Having thin, long legs is a must for most women. While men want bigger thighs, women want a thigh gap. There are many ways to tone the legs but consistency, determination and patience are the key to getting thinner, slimmer and sexier legs. We cannot alter our height and weight but we can do things that will give us legs that are proportionate to the rest of the body.
1. Take the first step – set goals
The first step is to make goals. Smart, driven goals are the key to weight loss. Now that the New Year is upon us, you must do these two things. First: you need to commit to a daily exercise routine. You can keep yourself accountable by having a buddy to exercise with you. Alternatively, keep a journal so that you track what you eat and note the days you did/did not exercise. Journal and/or buddy system help keep you accountable and also focus on your goals. No matter what exercise you take up: dance, jogging or gym –make sure you are present every day at the set time. Secondly, you must bring your entire family on board to eat healthy. Diet and exercise go hand in hand and both are necessary to reduce thigh fat in 3-7 days.
2. Commit to eating healthy
In order to lose thigh fat for men and women, healthy, well balanced diet is crucial. If needed, see a dietician or work with a physician or trainer to come up with meal plan that is sustainable and easy to follow. You may also want to cut out on carbohydrates and eat more protein, fiber, and healthy fats. People have done well on Ketogenic and Paleo diets but every person is different and what works for one may not always work for another. These diets often also have side effects. Whatever diet you choose, make sure it works for you. How do you feel? Is the diet making you miserable? Your state of mind is very important when it comes to choosing the right weight loss diet. Focus on eating small meals with nutritious foods instead of junk fillers.
3. Keep yourself motivated
Talk to people, listen to motivational speeches, and watch videos of people who have lost tons of weight. These things help a lot and can keep you on your path to success. Keep up your diet and exercise and if needed, meditate and do positive affirmations every day. Affirmations will train your subconscious mind to follow the diet-exercise plan and stay committed.
4. Do HIIT routines
In order to reduce thigh fat in 7 days, opt for high intensity exercises. These are the best exercises to lose thigh fat quickly and many have seen great results with it. HIIT routines tone and slim down the legs in short periods of time. These exercises include short bursts of high intensity activities followed by short intervals of rest. Examples:
- 1 minute of jumping jacks, followed by a minute of lunges, followed by 1 minute of squats. Take rest.
- Follow up with 1 minute spot jogging, 1 minute burpees, and 1 minute of steps (up-down). Rest.
- Repeat all. Always warm up prior to any exercise. For cooling down, go for stretches.
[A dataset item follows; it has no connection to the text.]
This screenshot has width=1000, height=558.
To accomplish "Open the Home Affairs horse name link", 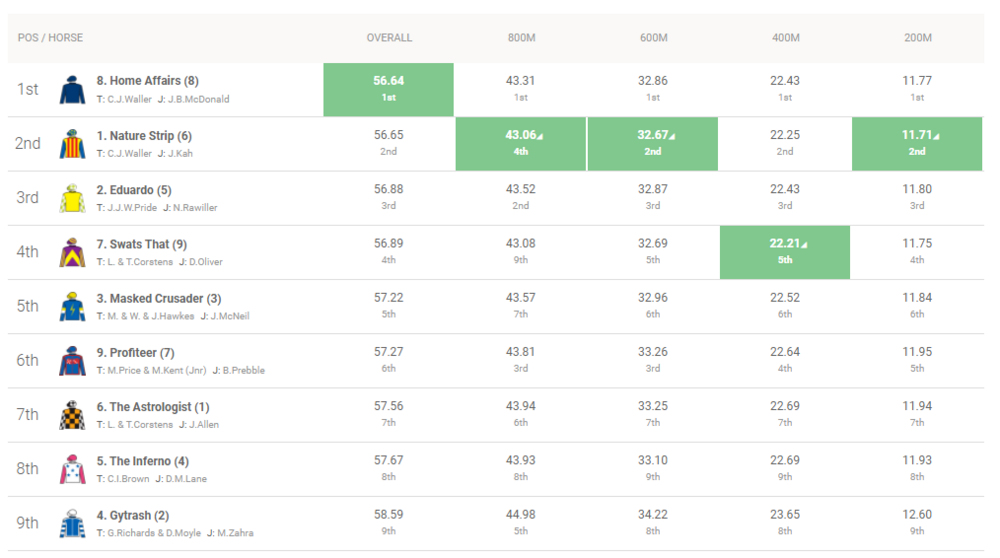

Cardio exercises also help in weight loss and can even give you slimmer thighs. Walking on treadmill set on an incline can help tone down legs and thighs in 7 days at home. You can also use the elliptical or cross trainer. These machines focus on glutes and thighs and help quickly tone them down. Many have seen great results in 7 days. Always do strength training with cardio. If cardio is boring, you can listen to music or watch TV to stay motivated. Cycling, spinning are also good to tone and strengthen thighs and lose fat.
6. Recline pillow squeeze
This is a proven easy exercise to lose thigh fat at home. Lie on your back with your knees bent and feet firmly on the floor. Place a thick pillow between your knees. Exhale as you lift your hips off the floor and squeeze the pillow between your knees. Balance your body weight on your feet and upper back in this position. Try and squeeze the pillow as you lift-(as if you are trying to remove the foam out!). Hold this position for 60 seconds. Release. Repeat 3 times.
7. Kneeling leg lift
This is a great exercise to tone the back, hips and thighs. Kneel on the floor with your palms beneath your shoulders. Exhale as you extend your right leg behind, up and slightly above your torso. Hold for 30 seconds. Release and repeat with other leg.
8. Stop dieting!
“I have been exercising and doing lot of legs but my thighs are getting bigger and bigger?”
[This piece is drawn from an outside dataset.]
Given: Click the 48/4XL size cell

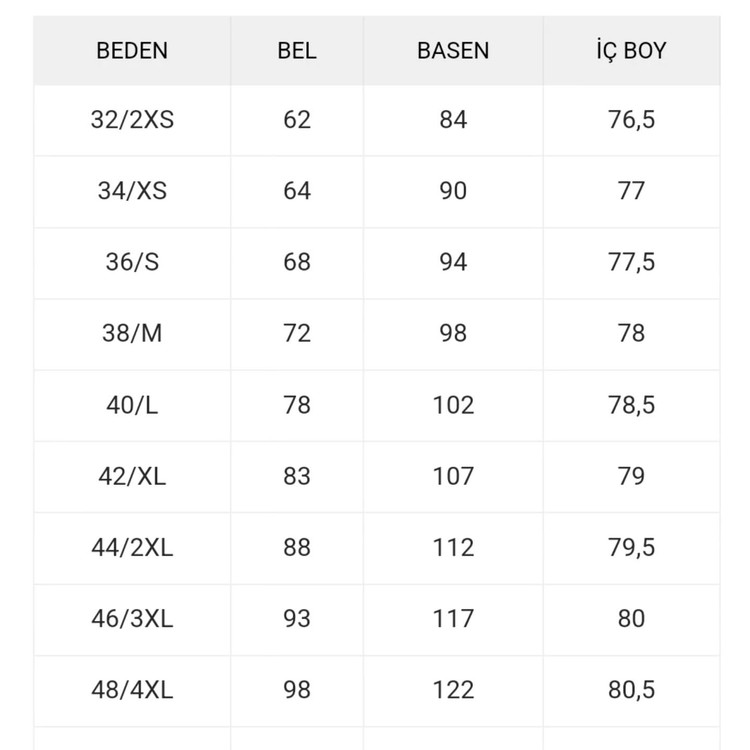Looking at the screenshot, I should [x=132, y=690].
“Every time I go on a diet, my upper body shrinks but my lower body stays the same especially around my thighs. Why does this happen?”
In order to tone and slim down the legs, you must build muscles all over the body. This is necessary to boost metabolism and burn fat. You might do tons of leg lifts at the gym but that will not burn fat. As your muscles grown, your legs will grow. Also, the best way to shrink lower body without shrinking upper body is to stop dieting. Dieting will only send your body into starvation mode. And to survive this famine, the body burns fat in upper body while conserving it in the lower body. The more you diet the more this problem will arise.
9. Weight training
Three machines at the gym are crucial for losing weight on thighs: the Leg press, the Leg curl and the Leg extension. Talk to your trainer as to how many sets and reps to perform on each. Note that you may want to focus on legs at least 2 times a week and exercise other muscles on the rest of the days. Be careful when you use these machines and always have someone by your side when using them. Progressively increase the weight till you are comfortable lifting more. Go for a nice massage on the days you experience leg pain (usually the day after you use these machines!).